Dans notre pays les femmes sont libres mais pas de parler encore moins de dire les vérités évidentes et de les dire sur des tribunes publiques-étrangères, hélas! Par la force des circonstances. Ce qui est grave et dangereux c'est que la parole soit publique et entendue par ceux auxquels elle s'adresse, c'est-à-dire, le peuple tunisien. Car le peuple tunisien ne doit entendre qu'un seul discours, celui de son Président qui, seul, définit et détermine l'image qu'il devrait avoir de la réalité.

Dans notre pays il y a un délit de la liberté comme il y a un délit d'opinion et un délit de tout ce qui contredit les directives de nos dirigeants actuels.

Dans notre tranquille et paisible pays, des hommes et des femmes sont menés directement en prison -après un détour par le Palais de Justice pour respecter les formes- parce qu'ils ont pris en public la défense de l'intérêt de la Nation et de la dignité bafouée des tunisiens.

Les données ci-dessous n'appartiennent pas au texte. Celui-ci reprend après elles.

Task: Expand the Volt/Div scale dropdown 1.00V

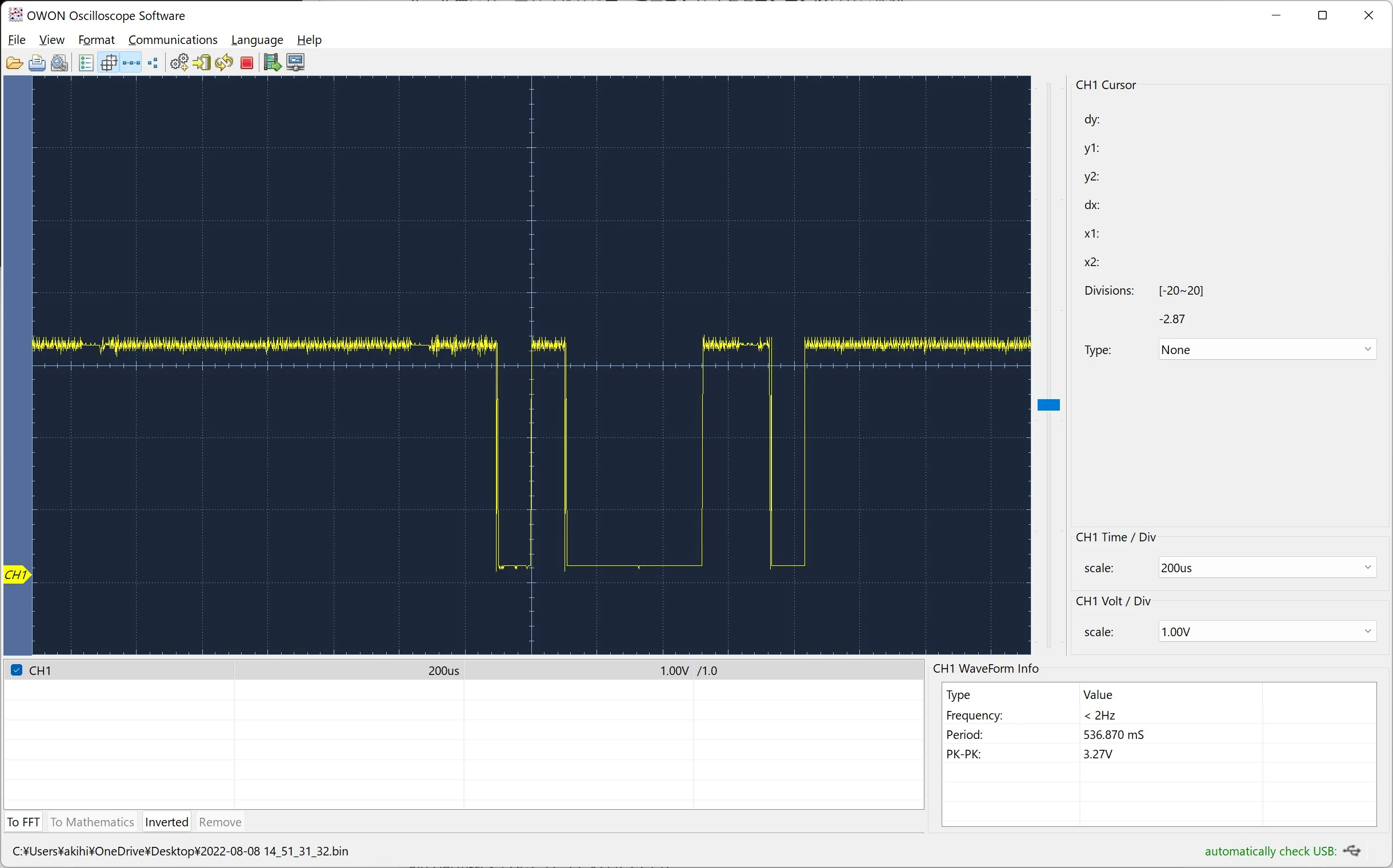Action: pos(1267,632)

Sihem Ben Sédrine, journaliste militante pour les libertés et le respect des Droits, est emprisonnée pour avoir dit tout haut ce que tout le monde connaît, pense et discute à longueur de journée en privé.

- Que nous vivons sous un pouvoir despotique étranglant toutes les libertés. La preuve en est qu'il nous est impossible de nous exprimer librement chez nous et sommes obligés de quémander des tribunes à l'étranger. La preuve en est aussi l'acte même de l'emprisonnement de tous ceux qui osent élever la voix.

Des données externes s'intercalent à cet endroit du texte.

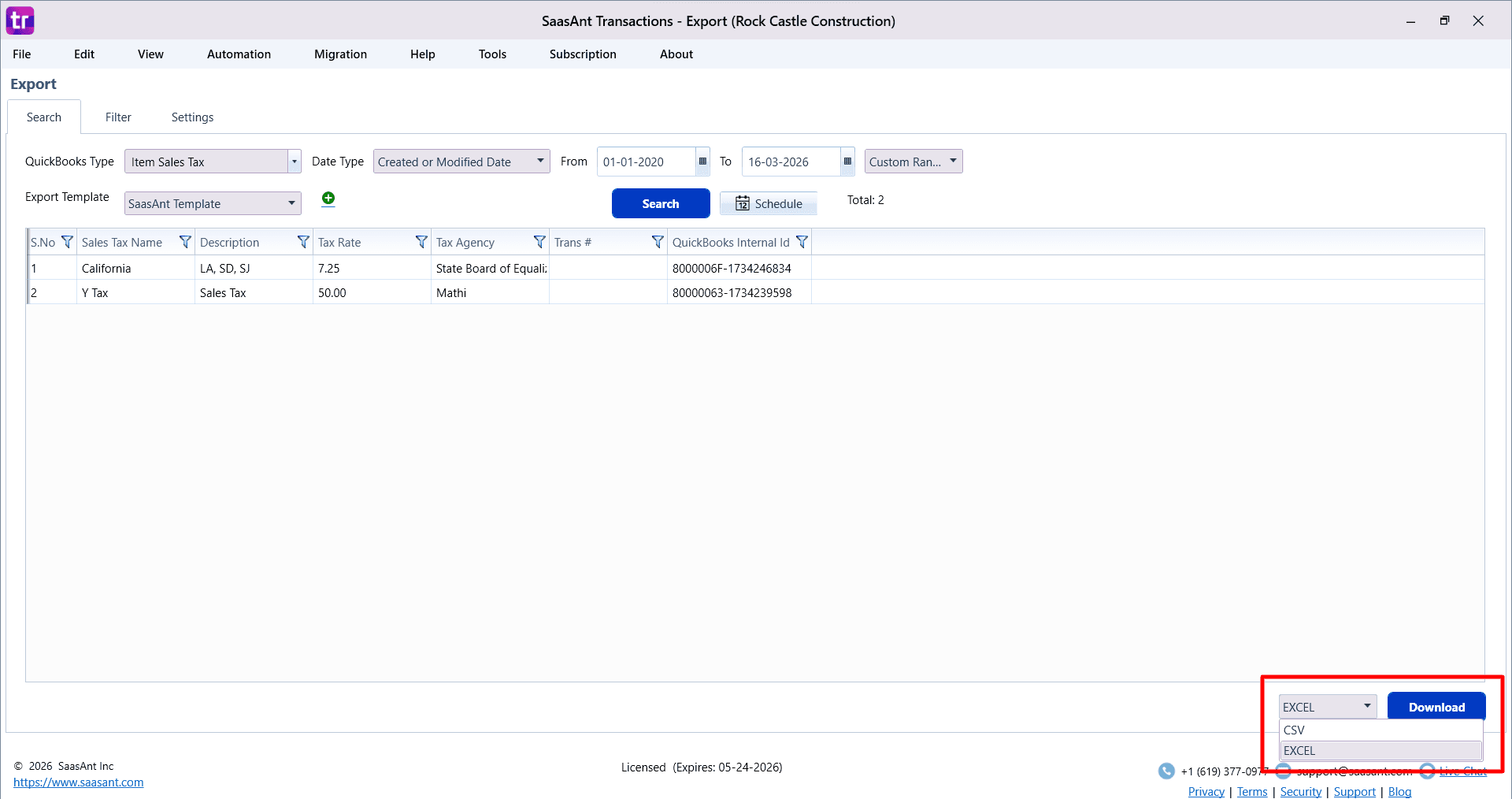Click the phone icon in the status bar

tap(1166, 771)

- Que ce pouvoir est faible et incapable de donner des réponses politiques à toutes formes de contestation et d'opposition- qui ne sont pour le moment que verbales et strictement légales et conformes à notre Constitution-.

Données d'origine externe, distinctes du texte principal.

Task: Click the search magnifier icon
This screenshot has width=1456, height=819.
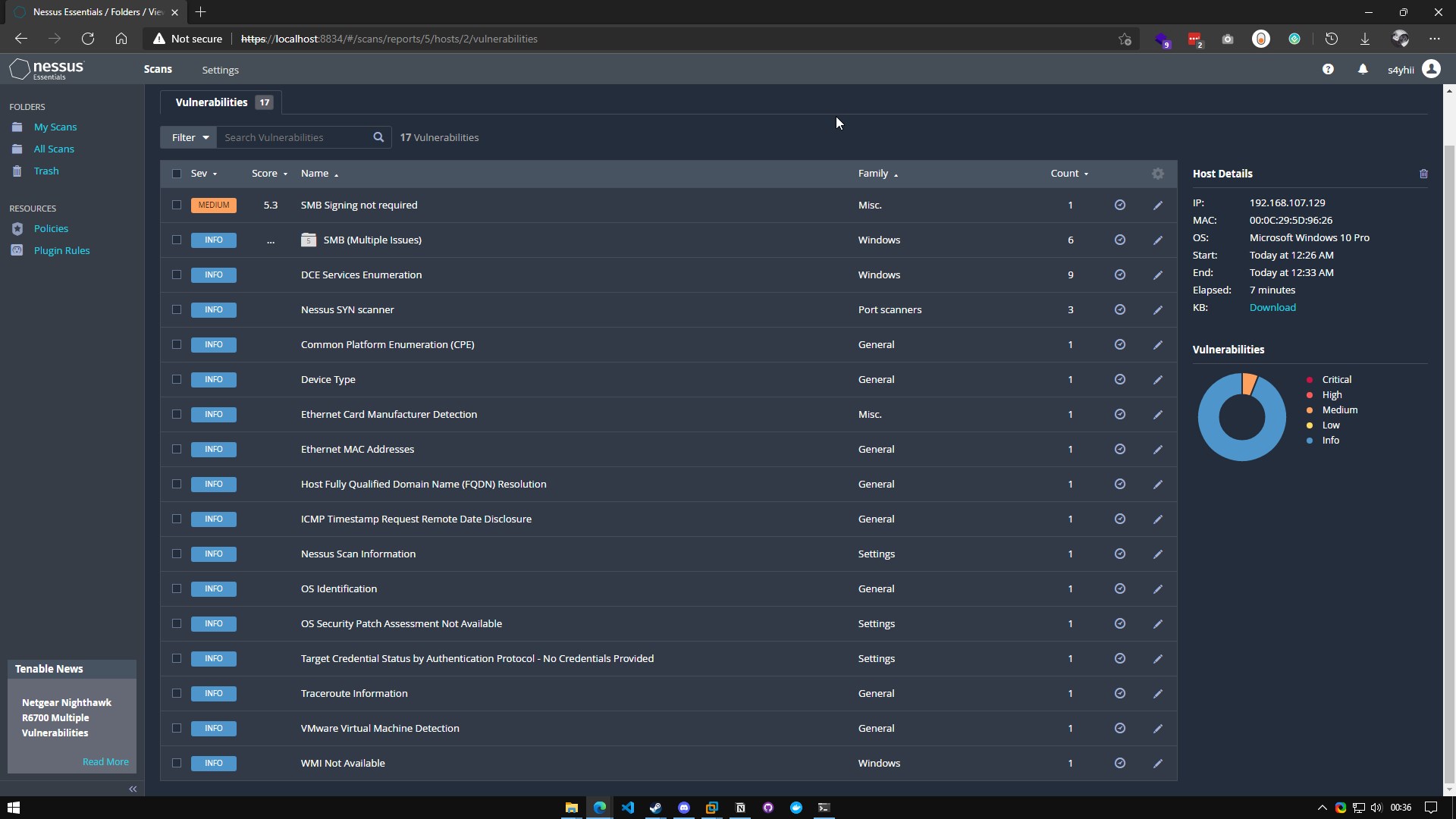Action: point(378,137)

- Que ce pouvoir est faible et illégitime et conscient de sa faiblesse et de son impopularité car la moindre critique ses seules réponses sont d'ordre policier ou diffamatoires sous forme de compagnes de presse dont l'indigence intellectuelle se le dispute à la malhonnêteté.

- Que ce pouvoir s'est arrogé tout l'espace public tunisien comme son espace privé, pour manipuler et aveugler l'opinion populaire, mais ne pouvant brouiller selon son désir les médias étrangers, il utilise la répression policière contre ceux qui s'y expriment pour continuer à intimider, distiller la peur et cultiver la couardise cher les Tunisiens.

- Mme Ben Sédrine savait cela et avait accepté avec courage de l'affronter. Car le choix n'est plus de se taire, de fuir ou de s'exiler mais d'assumer ses responsabilités de citoyen et de défendre sa dignité.

Je peux vous le dire: la rue de notre pays l'a bien entendu ainsi. La clarté et la lucidité d'analyse de la réalité tunisienne par Mme Ben Sédrine eurent un écho populaire incontestable. Ses prises de position courageuses, simples, sans ambiguïté et profondément patriotiques, furent écoutées et entendues avec un enthousiasme sans précédant. Cela prouve, s'il en est besoin, que le voile de la démission, de l'inertie et de la fatalité qui recouvre le silence des populations est bien léger et qu'une parole vraie et courageuse le lève facilement. Mais cela représente un trop grand danger pour ceux qui font de la peur et de l'intimidation le fondement de leur main-mise sur le pouvoir.